There is a trade off in choosing k. The higher the k the more neighbors you have to get predictions from, so the more books you have predictions for. But the higher the k the more you get predictions from neighbors who are not so close to you. Here I tried a bunch of different values for k and it turns out that k=1000 seemed like a good compromise.

Now we’re ready to the answer the original question: how good are the results? Turns out the cosine similarity between my predicted ratings and my actual ratings, using my top 1000 neighbors, is 0.91 (after adding back the mean, which we removed before - remember?). Since cosines vary from 0 to 1, that seems pretty good. Looks like I’ve finally found my tribe.

so what?

Ok, so how do we generate book recommendations? Well, I just “predicted” what my ratings would be for books I have already rated. That’s how I assessed the quality of the similarities. (That’s how we assess any predictive model: we “predict” things that have already happened, then check how right or wrong those “predictions” are.) Now, to get actual book recommendations I simply predict what my ratings will be for books I have not rated and I pick the books which I’m predicted to rate highly. So this time I will predict without quotes: what I’m predicting hasn’t happened yet.
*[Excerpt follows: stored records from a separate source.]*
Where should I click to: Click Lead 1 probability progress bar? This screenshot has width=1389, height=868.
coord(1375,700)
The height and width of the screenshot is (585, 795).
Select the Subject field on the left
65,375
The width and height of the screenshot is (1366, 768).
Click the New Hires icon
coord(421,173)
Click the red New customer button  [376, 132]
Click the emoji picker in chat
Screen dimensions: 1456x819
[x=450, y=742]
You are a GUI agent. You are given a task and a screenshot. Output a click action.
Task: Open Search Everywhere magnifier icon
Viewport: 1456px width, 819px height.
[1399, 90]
I went back to my top 1000 neighbors and scraped their ratings for every book they have ever rated (and that I never did). Then I predicted what my own rating would be for each one of those books.

That resulted in a ranking of 29,335 books. Here are the top 12:

• Jim Butcher’s Storm Front. This is the first of a series of books, several of which were in the top 100. I had never heard of it before. I’m not really into the fantasy genre, but I guess I’ll give it a try.

• Brandon Sanderson’s The Way of Kings. Another first book of a fantasy series I had never heard of.

• Carl Sagan’s Cosmos. I’ve seen the Neil deGrasse Tyson show and I loved it, so I’m surely going to read this.

• Brian Vaughan and Fiona Staples’ Saga. I’ve never read a graphic novel before and I never thought I would, but I guess there is a first time for everything.

• Terry Pratchett’s The Color of Magic. Yet more fantasy. This one I had seen around but the book description hadn’t appealed to me.

• Mario Puzo’s The Godfather. Ok, this probably should have been in my want-to-read shelf already.

• Yuval Harari’s Sapiens. At one point I had this book in my want-to-read shelf but then I read Harari’s other book, Homo Deus, and I didn’t really enjoy it, so I gave up on Sapiens. I guess I’ll put it back there now.

• Brandon Sanderson’s The Final Empire. Yet more fantasy I had never heard of.

• David Weber’s On Basilisk Station. Now, that’s what I’m talking about! Finally some sci-fi in my recommendations. This is probably the one I’ll read first.

• Patrick Rothfuss’ The Name of the Wind. More. Freaking. Fantasy. This one I had seen around before but the title is so uninspiring that I never even bothered to read the book’s description.

• Dostoyevsky’s The Brothers Karamazov. Not sure what to do about this one. I endured Tolstoy’s Anna Karenina and War and Peace and from what I’ve heard Dostoyevsky is similarly soporific. I may not have the fortitude to go through this one.

• J.J. Benítez’ Jerusalén. This one I read before - some 25 years ago, as a kid. (But I rated a different edition on Goodreads, so it ended up on my recommendations here.) This was the first book about time travel I ever read and I absolutely loved it. Now, my thirteen-year-old self was not a particularly discriminating reader. So I think I’ll pass. I don’t want to ruin the good memories I have of it.

And voilà, I have built and used my own book recommender system.

These results are less exciting than I expected. I don’t understand all the fantasy books. I’ve read a fantasy novel here and there but I’ve read all of Asimov’s Robot, Empire, and Foundation novels, most Neal Stephenson books, a lot of Robert Heinlein and John Scalzi - so why the heck is there only one sci-fi book in my top 12 recommendations?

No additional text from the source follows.